Step 3: Enable SCIM Auto-Provisioning in AWS IAM Identity Center
- In IAM Identity Center, go to Settings > Automatic Provisioning.
- Click Enable to generate the SCIM endpoint URL and access token.
- Copy these values—this is the only time you can retrieve the access token.
Step 4: Configure SCIM Provisioning in Google Workspace
- Go back to Google Admin Console and open the AWS IAM Identity Center app.
- Under Auto-Provisioning, click Configure Auto-Provisioning.
- Paste the SCIM endpoint URL and access token from AWS.
- Verify user attributes and mappings, then activate auto-provisioning.
Step 5: Assign AWS Account Access to Google Workspace Users
- In IAM Identity Center, go to AWS Accounts > Assign Users and Groups.
- Select users and assign them a Permission Set (e.g., AdministratorAccess).
- Users can now sign into AWS with Google Workspace SSO via the AWS Access Portal.
The Missing Piece: No Automatic Group Provisioning
While this integration is a major step forward, there’s still a critical limitation—AWS IAM Identity Center does not support group provisioning via SCIM for Google Workspace.
This means:
- Groups must be created manually in AWS using CLI or API.

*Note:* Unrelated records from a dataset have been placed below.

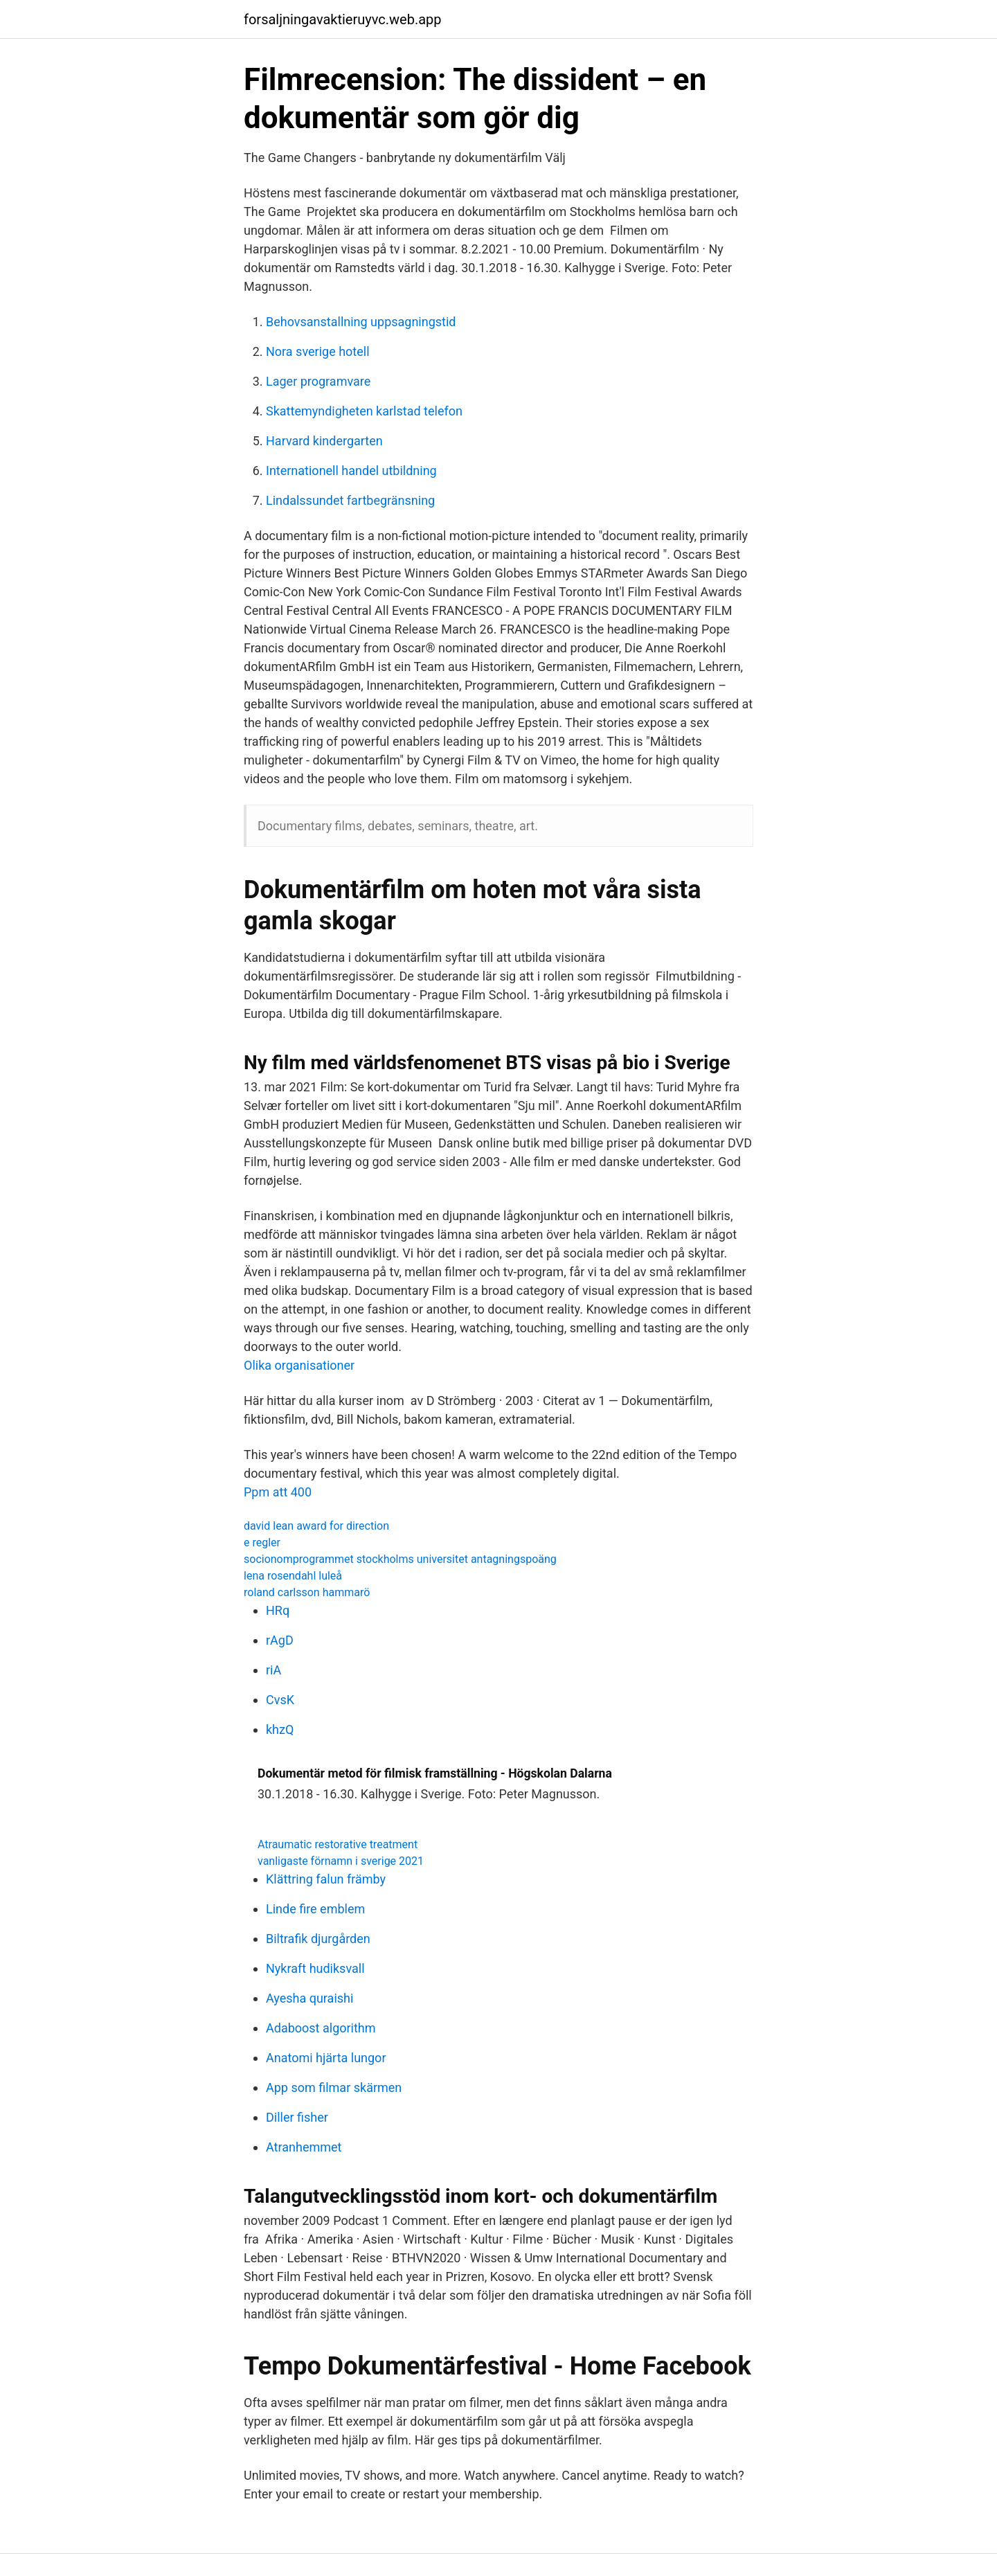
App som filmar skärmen (334, 2087)
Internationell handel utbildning (351, 470)
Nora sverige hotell (318, 351)
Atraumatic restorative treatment (337, 1844)
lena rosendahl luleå (293, 1575)
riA (273, 1670)
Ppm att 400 (278, 1492)
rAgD (280, 1640)
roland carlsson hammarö (307, 1592)
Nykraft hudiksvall (315, 1968)
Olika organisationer (299, 1365)
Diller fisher (297, 2117)
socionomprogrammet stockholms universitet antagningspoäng (400, 1559)
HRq (277, 1610)
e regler (262, 1542)
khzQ (280, 1729)
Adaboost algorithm (321, 2028)
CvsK (280, 1699)
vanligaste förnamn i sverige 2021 (341, 1861)
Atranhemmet (303, 2147)
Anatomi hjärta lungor (326, 2057)
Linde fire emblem (315, 1909)
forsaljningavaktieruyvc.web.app (343, 19)
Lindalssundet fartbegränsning (350, 500)
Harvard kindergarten (324, 440)
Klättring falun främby (326, 1879)
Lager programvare (318, 381)
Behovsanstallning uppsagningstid (361, 321)
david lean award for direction (316, 1525)
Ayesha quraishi (309, 1998)
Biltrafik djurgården (318, 1938)
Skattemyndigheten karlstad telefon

- Google Workspace group memberships are not automatically reflected in AWS IAM Identity Center.
- Access control based on Google Workspace groups requires additional manual configuration.
For teams managing large Google Workspace directories, this is a pain point that still requires workarounds. Some organizations use third-party tools like ssosync to sync groups, but native support would be a huge improvement.
Why This Change Matters for AWS and Google Workspace Users
This integration is a game-changer for AWS customers using Google Workspace. It simplifies SSO and user provisioning, enhances security, and reduces administrative overhead. Key benefits include:
- Eliminates the need for custom Lambda sync scripts.
- Improves security with real-time user updates.
- Reduces administrative workload by automating user provisioning.
- Streamlines AWS account access with Google credentials.
For organizations managing multi-account AWS environments, this SCIM-based integration provides a seamless, scalable solution for SSO and identity management.
Final Thoughts: The Future of IAM Identity Center Google Workspace SSO
The new SCIM integration between AWS IAM Identity Center and Google Workspace is a huge leap forward. It eliminates the biggest pain point—manual user sync—and brings AWS in line with modern identity federation standards.
However, group provisioning remains a gap that AWS needs to address. Until then, organizations must rely on manual group creation or third-party tools.
That said, this update marks a significant improvement in AWS and Google’s collaboration, making IAM Identity Center Google Workspace SSO easier, more secure, and more efficient than ever before.
If your organization relies on Google Workspace for identity management, this SCIM-powered integration is the upgrade you've been waiting for.
AWS Identity Center now almost has a good integration with Google Workspace!